Gesetztes Ziel 1 >> Was verdeutlicht laut dem Whiskey-Review zum Elijah Craig Small Batch die zeitlose Paradoxie menschlicher Emotionen in dem Song von Ray Charles? Antworte in einem Satz.

Gezeigter Auszug >>
◇ ◇ ◇ ◇ ◇

American Whiskey Bourbon

Elijah Craig Small Batch – Here we go again

August 27, 2020
Whiskey-Review: Elijah Craig Small Batch

I’ve been there before
And I’ll try it again
But any fool knows
That there’s no way to win

Ray Charles – Here We Go Again

Rey Charles veröffentlichte 1976 den titelgebenden Song und besang zu jazzigem Blues die Leiden eines Mannes, der in unverbesserlicher Torheit der Frau seines Herzens stets aufs Neue eine Chance gibt, obwohl er in den tiefsten Winkeln seiner Seele und Selbstachtung weiß, dass die romantische Beziehung zum Scheitern verurteilt ist. Besonders die wiederholten Antithesen aus again und one last time verdeutlichen die zeitlose Paradoxie menschlicher Emotionen, die wir doch nur allzu klar nachempfinden.

Jeder der schon einmal wahrhaftig geliebt hat weiß um den Wahnsinn, der uns befällt, wenn wir uns frisch verlieben, in welcher blendenden Intensität unser grauer Alltag erscheint. Dass strahlende Lächeln, das wir nicht mehr aus unseren Gesichtern bekommen, die einsetzende Schwerelosigkeit, das Gefühl von Unbesiegbarkeit.

◇ ◇ ◇ ◇ ◇

Gesetztes Ziel 2 >> Bearbeite in den bereitgestellten Zeilen den Abschnitt, der bei der Zeile mit „Given: Open 認証済み組織 lightning icon“ beginnt und bei der Zeile mit „click(664, 1000)“ endet. Gib nur diese Zeilen wieder, wobei „debug area“ durch „console panel“ ersetzt wird.

(Zeigeeinträge für Wörter und Elemente)
◇ ◇ ◇ ◇ ◇

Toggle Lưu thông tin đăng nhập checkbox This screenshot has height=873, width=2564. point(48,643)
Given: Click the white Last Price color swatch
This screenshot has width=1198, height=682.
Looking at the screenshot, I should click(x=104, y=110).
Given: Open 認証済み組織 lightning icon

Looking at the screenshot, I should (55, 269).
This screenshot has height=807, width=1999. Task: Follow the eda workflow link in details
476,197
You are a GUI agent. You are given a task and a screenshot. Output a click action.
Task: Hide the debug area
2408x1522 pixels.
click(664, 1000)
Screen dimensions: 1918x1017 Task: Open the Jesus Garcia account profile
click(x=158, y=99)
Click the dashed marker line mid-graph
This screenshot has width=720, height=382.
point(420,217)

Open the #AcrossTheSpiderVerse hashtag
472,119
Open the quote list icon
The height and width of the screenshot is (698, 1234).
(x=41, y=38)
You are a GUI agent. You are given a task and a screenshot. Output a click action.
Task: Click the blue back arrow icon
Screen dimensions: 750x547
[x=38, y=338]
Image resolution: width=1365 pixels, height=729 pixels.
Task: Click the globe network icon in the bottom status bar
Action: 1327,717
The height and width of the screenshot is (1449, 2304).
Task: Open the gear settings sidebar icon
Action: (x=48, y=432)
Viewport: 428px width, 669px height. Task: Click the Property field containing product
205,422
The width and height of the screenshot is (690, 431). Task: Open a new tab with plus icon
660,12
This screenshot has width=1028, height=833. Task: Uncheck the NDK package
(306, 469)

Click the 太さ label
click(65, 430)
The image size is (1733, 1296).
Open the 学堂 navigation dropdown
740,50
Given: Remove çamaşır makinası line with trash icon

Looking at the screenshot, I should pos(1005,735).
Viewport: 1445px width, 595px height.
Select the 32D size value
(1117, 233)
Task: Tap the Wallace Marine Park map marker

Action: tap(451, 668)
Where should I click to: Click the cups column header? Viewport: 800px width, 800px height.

◇ ◇ ◇ ◇ ◇

Endergebnis 1 >> Besonders die wiederholten Antithesen aus „again“ und „one last time“ verdeutlichen diese Paradoxie.

Endergebnis 2 >>
Given: Open 認証済み組織 lightning icon

Looking at the screenshot, I should (55, 269).
This screenshot has height=807, width=1999. Task: Follow the eda workflow link in details
476,197
You are a GUI agent. You are given a task and a screenshot. Output a click action.
Task: Hide the console panel
2408x1522 pixels.
click(664, 1000)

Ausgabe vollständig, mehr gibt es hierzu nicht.